You're right, my post was confusing.

What I meant was, I've read lots and lots of discussion about how to mount Listers, but IMO if you want to do it right, RTFM.

If you want to reap the fruits of modern technology, get a Kubota.  They're wonderful, and easy to mount.  If you want to pursue time-tested engineering, then do just that.

RA Lister's glory occurred at a time and place where one might expect to use a stationary engine for decades and to pass it along to kin and to run it for tens of thousands of hours.  That's vanishingly rare in our place and time.  If you won't run an engine for more than a few thousand hours, it likely won't make much difference how you mount it, so sure, take a shortcut -- but don't fool yourself that you're doing it right.

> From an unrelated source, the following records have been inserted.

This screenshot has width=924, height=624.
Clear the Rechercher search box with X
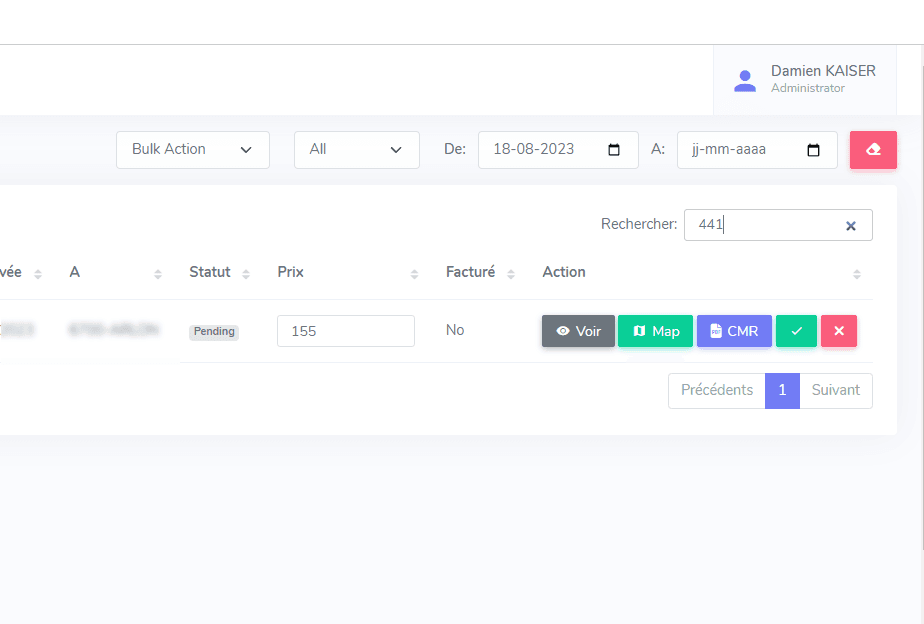[x=851, y=226]
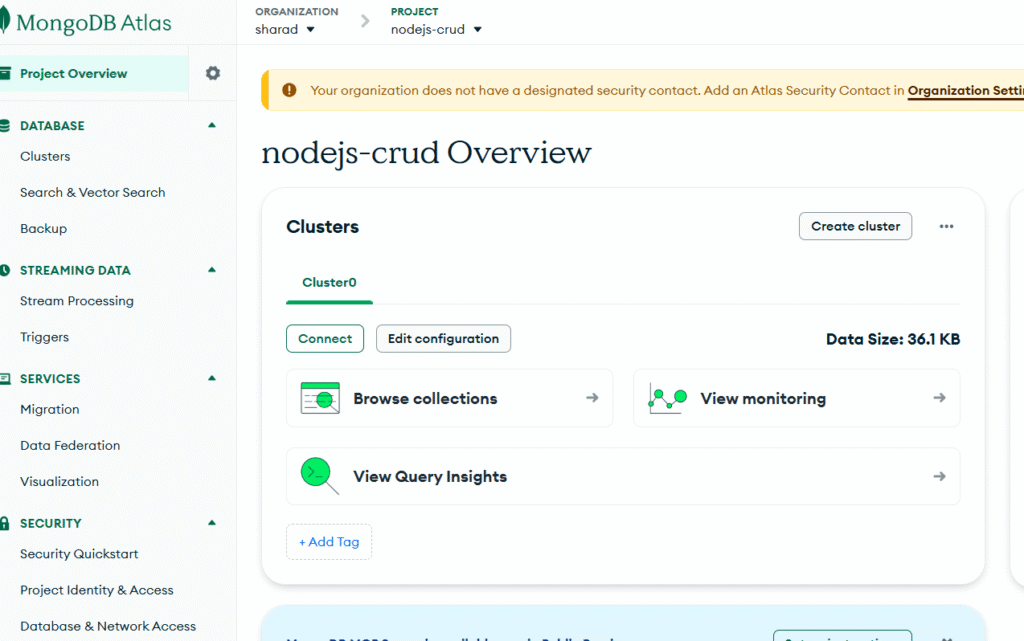Click the arrow on the Browse collections card
Screen dimensions: 1024x641
pyautogui.click(x=591, y=397)
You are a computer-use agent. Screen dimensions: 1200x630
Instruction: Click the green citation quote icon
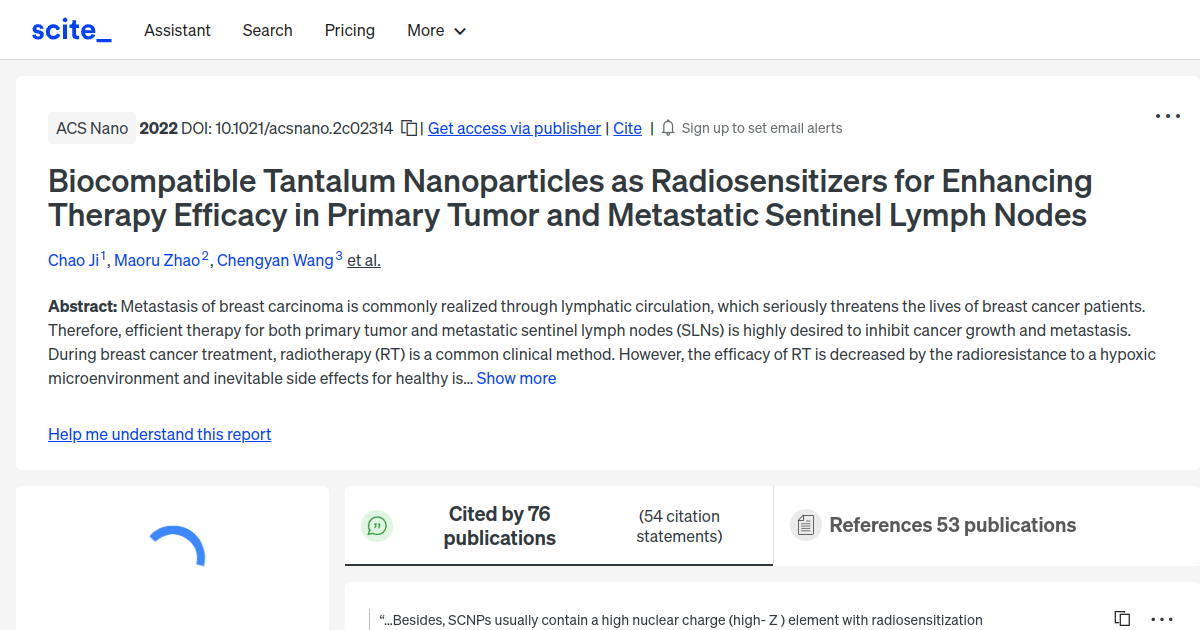coord(377,525)
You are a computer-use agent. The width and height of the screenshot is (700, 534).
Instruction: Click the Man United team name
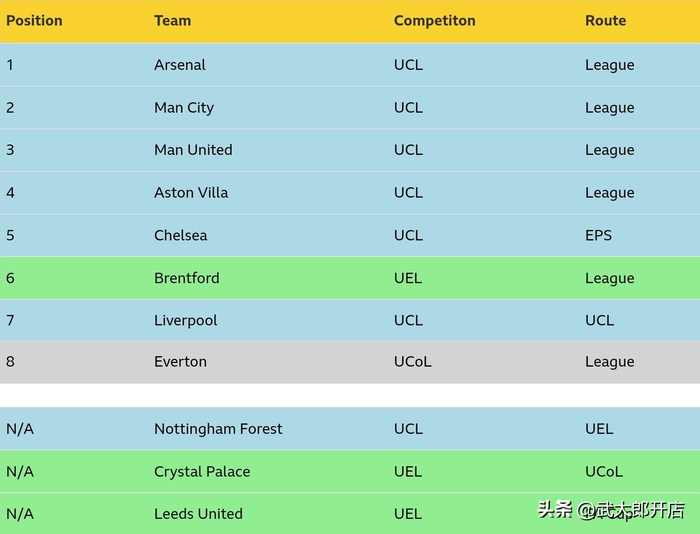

What I don't get is all the discussion about the right way to do it, the right way is plain as day.

I'd been holding off on making that post, but when this new thread opened I went ahead.  I wish I hadn't now that I think it through though; I didn't say anything novel.  Sorry for diverting your thread.

Well here's what I think. It really doesnt fucking matter how you mount your engine as long as you are happy with the way you mounted your engine. Im sure Hotater has a true sense of pride in a job well done, it was a huge effort and hopefully satasified his fondest mounting desires.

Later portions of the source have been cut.